(Data for this task Opens)

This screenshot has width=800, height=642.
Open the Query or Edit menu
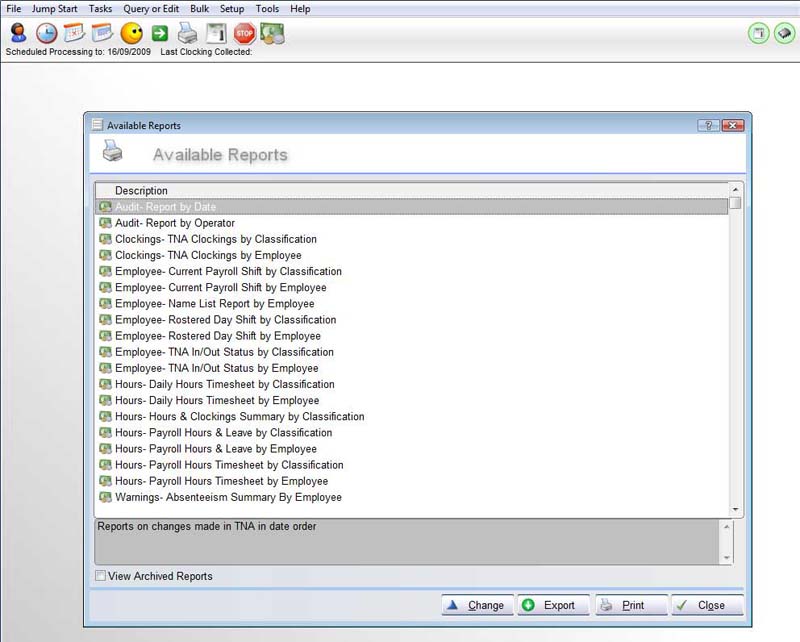click(x=149, y=9)
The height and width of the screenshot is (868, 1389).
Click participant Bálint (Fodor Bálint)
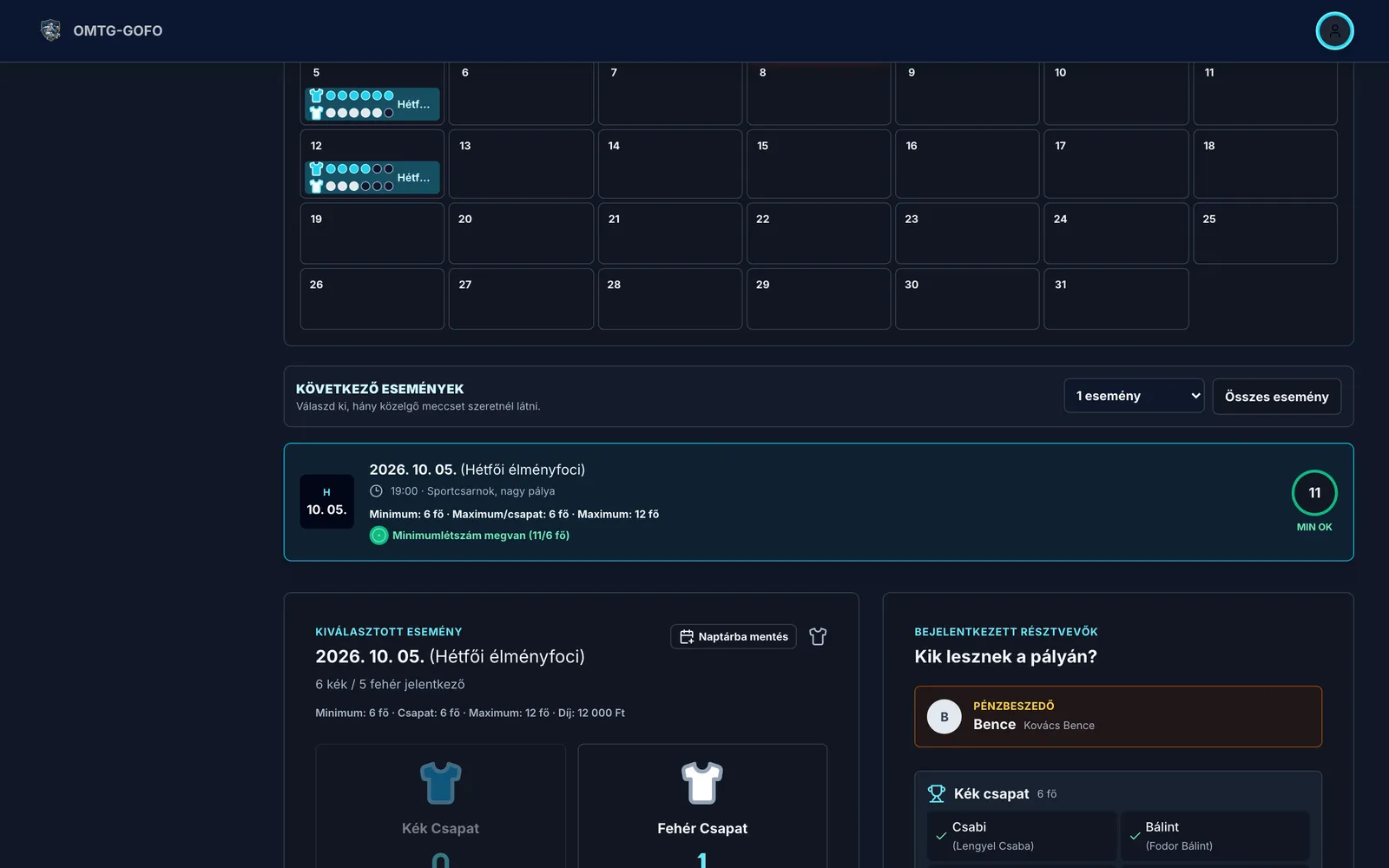(x=1215, y=836)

(Data for this task Closes)

• About this exercise: Copy each entry above exactly; drop the pictures.

• Exercise response:
This screenshot has width=800, height=642.
Open the Query or Edit menu
click(x=149, y=9)
The height and width of the screenshot is (868, 1389).
Click participant Bálint (Fodor Bálint)
(x=1215, y=836)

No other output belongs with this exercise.